#### Document excerpt:

— start —

Do you ever wonder how much rainfall you received from a recent
thunderstorm? How about snowfall during a winter storm? If so, then a
new volunteer weather observing program needs your help!
The Community Collaborative Rain, Hail, and Snow network, or CoCoRaHS,
is looking for new volunteers across Eastern North Carolina. The
grassroots effort is part of a growing national network of home-based
and amateur rain spotters with a goal of providing a high density
precipitation network that will supplement existing observations.
CoCoRaHS came about as a result of a devastating flash flood that hit
Fort Collins, Colo., in July, 1997. A local severe thunderstorm dumped
over a foot of rain in several hours while other portions of the city
had only modest rainfall. The ensuing flood caught many by surprise and
caused $200 million in damages.
CoCoRaHS was born in 1998 with the intent of doing a better job of
mapping and reporting intense storms. As more volunteers participated,
rain, hail, and snow maps were produced for every storm showing
fascinating local patterns that were of great interest to scientists
and the public.
North Carolina became the 21st state to establish the CoCoRaHS program
in 2007, and by 2010, the CoCoRaHS network had reached all 50 states
with 8,000 to 10,000 observations being reported each day.
Through CoCoRaHS, thousands of volunteers, young and old,
document the size, intensity, duration and patterns of rain, hail and
snow by taking simple measurements in their own backyards.
Volunteers may obtain an official rain gauge through the CoCoRaHS
) for about $27 plus shipping.
Besides the need for an official 4-inch plastic rain gauge, volunteers
are required to take a simple training module online and use the
CoCoRaHS website to submit their reports. Observations are immediately
available on maps and reports for the public to view.

— end —

#### Recorded information:
— start —

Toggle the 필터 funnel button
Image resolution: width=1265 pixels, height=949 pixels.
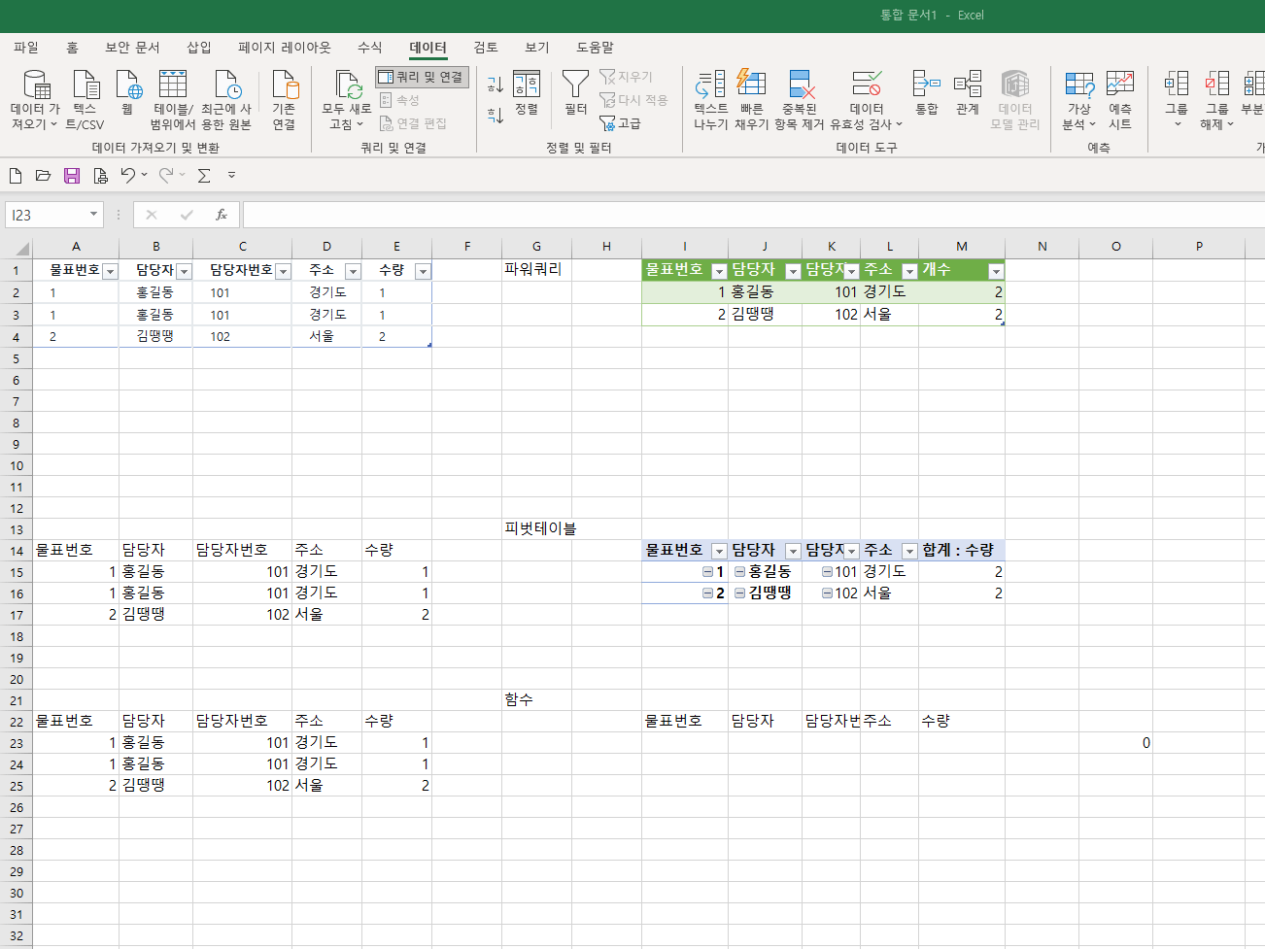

— end —

#### Problem description:
Print the full passage about the CoCoRaHS volunteer weather network from above, word for word.

#### Correct result:
Do you ever wonder how much rainfall you received from a recent
thunderstorm? How about snowfall during a winter storm? If so, then a
new volunteer weather observing program needs your help!
The Community Collaborative Rain, Hail, and Snow network, or CoCoRaHS,
is looking for new volunteers across Eastern North Carolina. The
grassroots effort is part of a growing national network of home-based
and amateur rain spotters with a goal of providing a high density
precipitation network that will supplement existing observations.
CoCoRaHS came about as a result of a devastating flash flood that hit
Fort Collins, Colo., in July, 1997. A local severe thunderstorm dumped
over a foot of rain in several hours while other portions of the city
had only modest rainfall. The ensuing flood caught many by surprise and
caused $200 million in damages.
CoCoRaHS was born in 1998 with the intent of doing a better job of
mapping and reporting intense storms. As more volunteers participated,
rain, hail, and snow maps were produced for every storm showing
fascinating local patterns that were of great interest to scientists
and the public.
North Carolina became the 21st state to establish the CoCoRaHS program
in 2007, and by 2010, the CoCoRaHS network had reached all 50 states
with 8,000 to 10,000 observations being reported each day.
Through CoCoRaHS, thousands of volunteers, young and old,
document the size, intensity, duration and patterns of rain, hail and
snow by taking simple measurements in their own backyards.
Volunteers may obtain an official rain gauge through the CoCoRaHS
) for about $27 plus shipping.
Besides the need for an official 4-inch plastic rain gauge, volunteers
are required to take a simple training module online and use the
CoCoRaHS website to submit their reports. Observations are immediately
available on maps and reports for the public to view.